**Document extract:**

----------------

Our world is full of the unexplainable.
And if history is an open book, All of these amazing tales are right there on display, just waiting for us to explore.
Welcome to the Cabinet of Curiosities.
Boxing has always attracted big and strange personalities who use the sport as performance art, becoming what we might call professional trolls.
Comedian Andy Kaufman used to challenge random women to box with him in the ring before pro wrestler Jerry Lawler put him in a neck brace.
But all these modern performance artist boxers were preceded by an even stranger character, one who may have just been the first professional boxing troll.
Born in 1887, Arthur Craven liked to introduce himself as, and this is the quote, the world's shortest-haired poet, boxer, hotel rat, muleteer, snake charmer, chauffeur, illerophile, gold prospector, grandson of the Queen's Chancellor, nephew of Oscar Wilde.
Yeah, put that one on a tombstone.
Oh, and if you're wondering what an allurophile is, it's someone who loves cats.
Arthur grew up in Switzerland, but always found life there to be a little too constricting.
He traveled around Europe and became a boxer.
He was always a big man, and so the sport suited him.
But even trading blows in the ring wasn't exciting enough for him.
He liked to add a bit of theater to his matches by giving speeches on art, trash-talking the other boxers, threatening suicide, firing a gun into the air, and throwing his briefcase at the audience.
In other words, he'd like to troll the crowd.
It's like he only ever felt alive if everyone in the room hated him.
He took this to a new extreme once he arrived in Spain, where he arranged a match with world champion boxer Jack Johnson.
Some claim the match was rigged from the start to earn both boxers a bunch of money and others claim that Arthur was just out of his depth.
Either way, the match ultimately resulted in Arthur being knocked out in the sixth round.
This caused such an uproar that the crowd rioted and Arthur had to escape out the side of the venue.
He fled to New York where he seemed to step away from boxing, instead focusing on his performance art.
He continued to troll, writing articles and making speeches where he insulted just about every other artist he could think of, whether they were a poet, painter, actor, or otherwise.
He was even arrested once for exposing himself on stage.
Again, anything to get a rise out of people.
But as much as Arthur seemed to like to antagonize his fellow human beings, he did have a soft spot for the poet, Mina Loy.

----------------

(Records of locating words and elements)
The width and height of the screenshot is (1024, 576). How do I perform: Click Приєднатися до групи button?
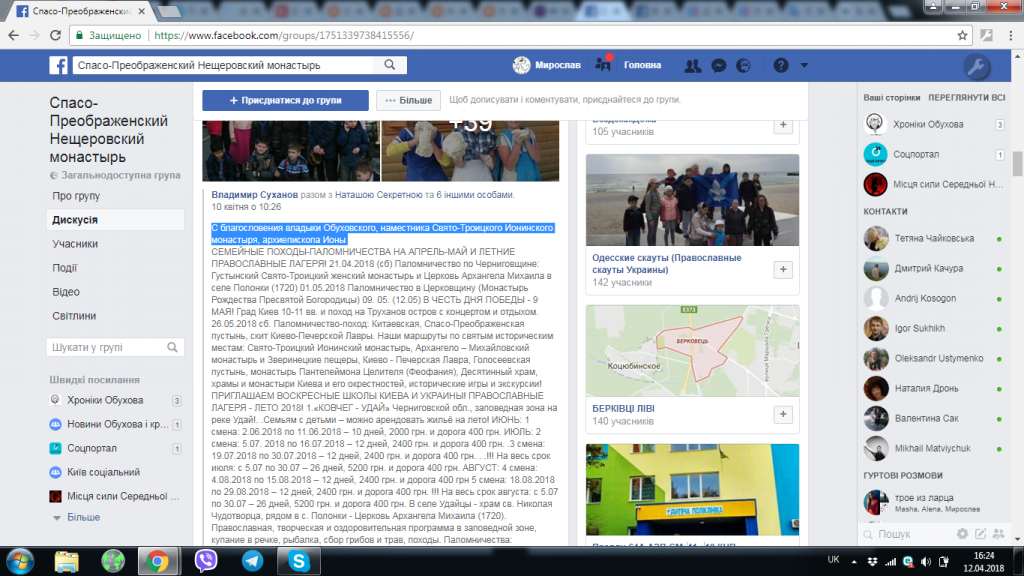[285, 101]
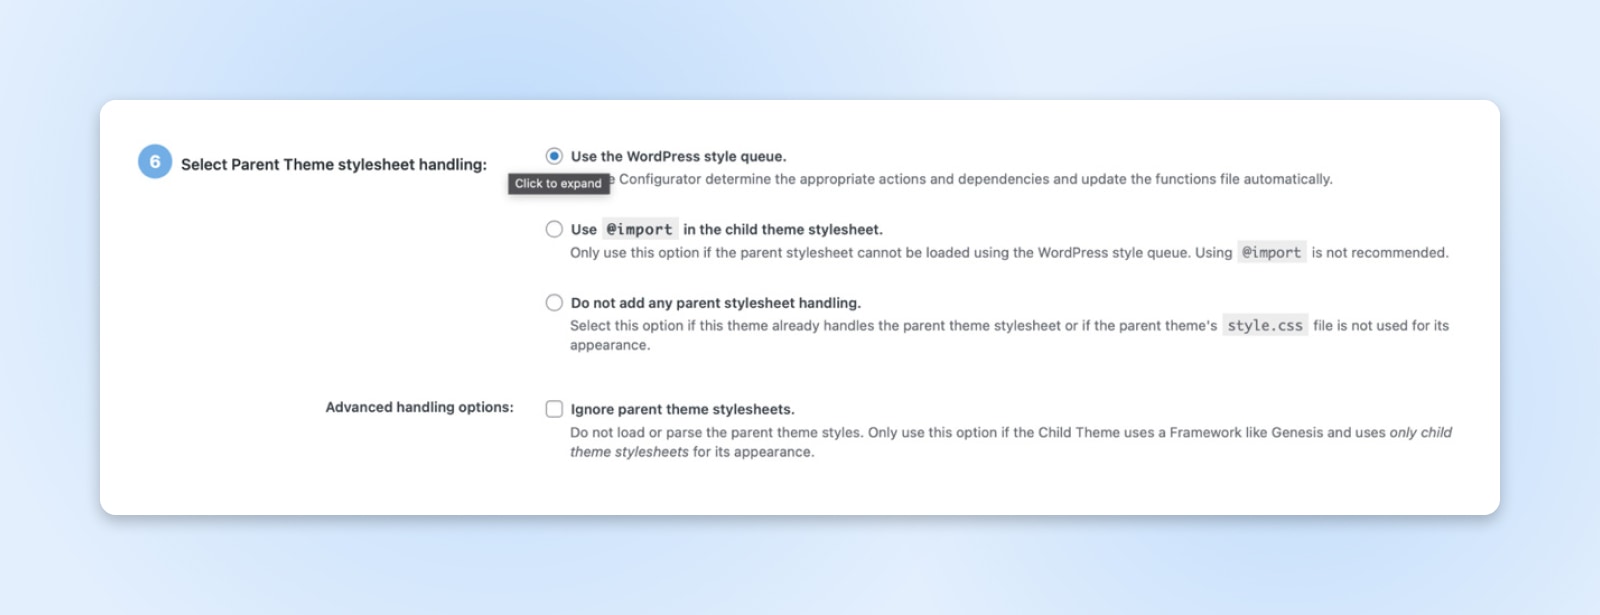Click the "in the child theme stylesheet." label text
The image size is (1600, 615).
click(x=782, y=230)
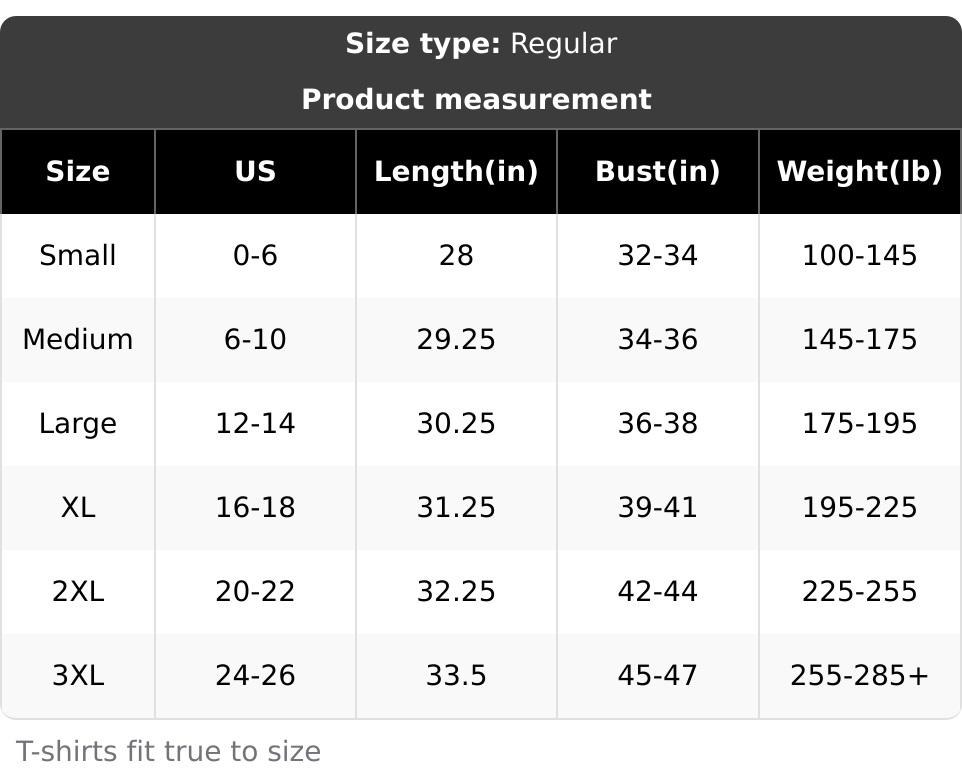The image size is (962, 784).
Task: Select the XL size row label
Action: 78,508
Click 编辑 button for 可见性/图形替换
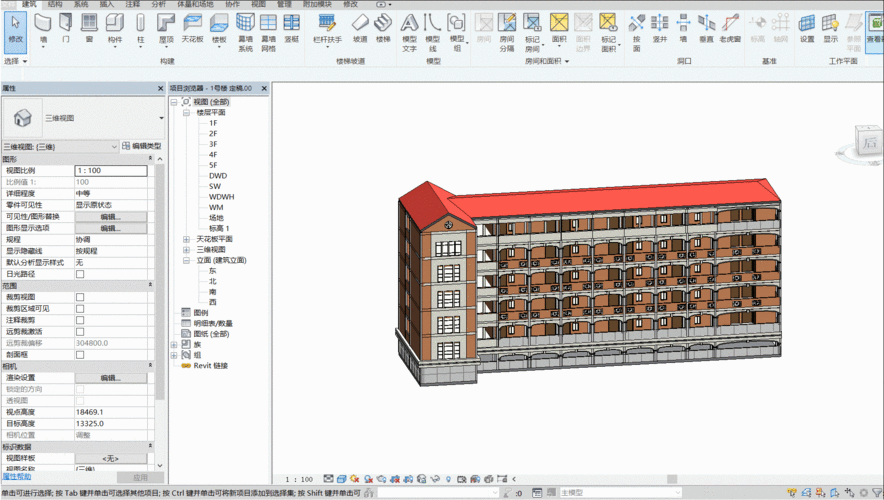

----------------

In the text about Arthur Craven, in which round was he knocked out during his match with Jack Johnson? These entries come from a separate source.

**In response:**
The sixth round.